The History of Internet Television
Since its inception, television has grown and blossomed over the years, and with the rise in power of the world wide web, Internet Television is exploding across the world's monitors. It was only two generations ago that television was something that dictated peoples' schedules. If viewers wanted to see something, they had to be there at a set place at a set time. Then with another generation came the VCR and then TiVo, so they could record a show and watch it later. Now there's Internet Television, or IPTV (Internet Protocol Television), and the programming can be arranged according to your schedule.
In 1969, the Defense Department developed a packet-switching system of distributing information between different computers, and it was named the ARPANET (Advanced Research Projects Agency Network). This was designed in the post-Cold War years, to be a bombproof means of keeping communication lines open. It was the front-runner of the modern Internet, which gave people the means of conveying text, data and images easily over different communication lines. It was not long before people recognized the amazing information transfer potential available.
Early Internet TV
Although broadcast television had been busily at work since the 1940s, 1994 saw the very first broadcast on the Internet, when ABC World News broadcasted their news show there. Companies like Audionet jumped in to offer streaming music, and Cisco started early work for broadcasting television programming. From these pioneering days, the three main uses for Internet TV have been LiveTV, Video on Demand (VoD) and Interactive TV (iTV). The growth of Internet television has been extremely useful internationally in distributing programming for the rest of the world, especially in areas like China and India, that don't have the infrastructure supporting access equipment like cable or DSL lines. Domestically, this new venue offered an opportunity for media distribution with untold opportunity.

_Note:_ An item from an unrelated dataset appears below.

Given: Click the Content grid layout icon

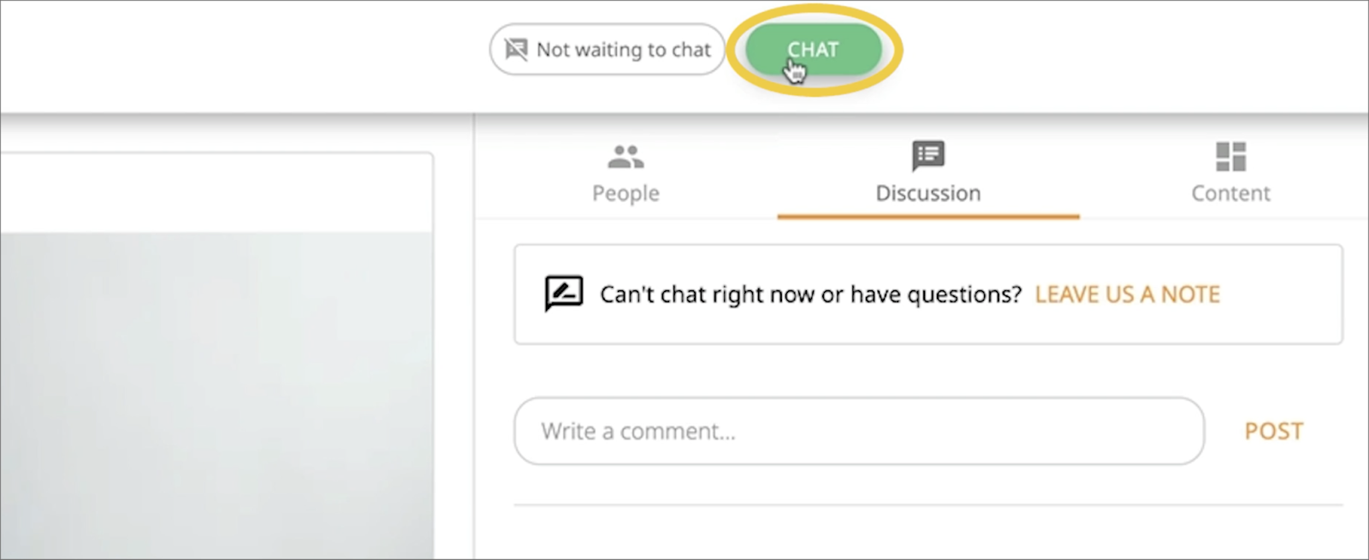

The Face of Internet Television
Internet Television was an alternative for viewers to typical broadcast television. It did not take long for the major broadcast companies to realize that this could easily encroach on their viewership. They realized that the surest way to combat this new threat was to work with it. Most every major broadcast company has developed their own Internet distribution arms. One of the pioneering groups was Hulu, a division of NBC, that distributed their own material over the Internet. It proved an instant success. Now, the rest of the major broadcast companies (as well as many of the smaller ones) have developed their own Internet TV groups. Many have built their own branches to develop Internet-Specific Content (ISC), as well as content that was previously broadcasted being made available according to the viewer's own schedule.
The end of the journey for Internet Television is far from over, but there is an explosion of activity wherein you, the viewer, are able to schedule what you want to watch when you want to watch it.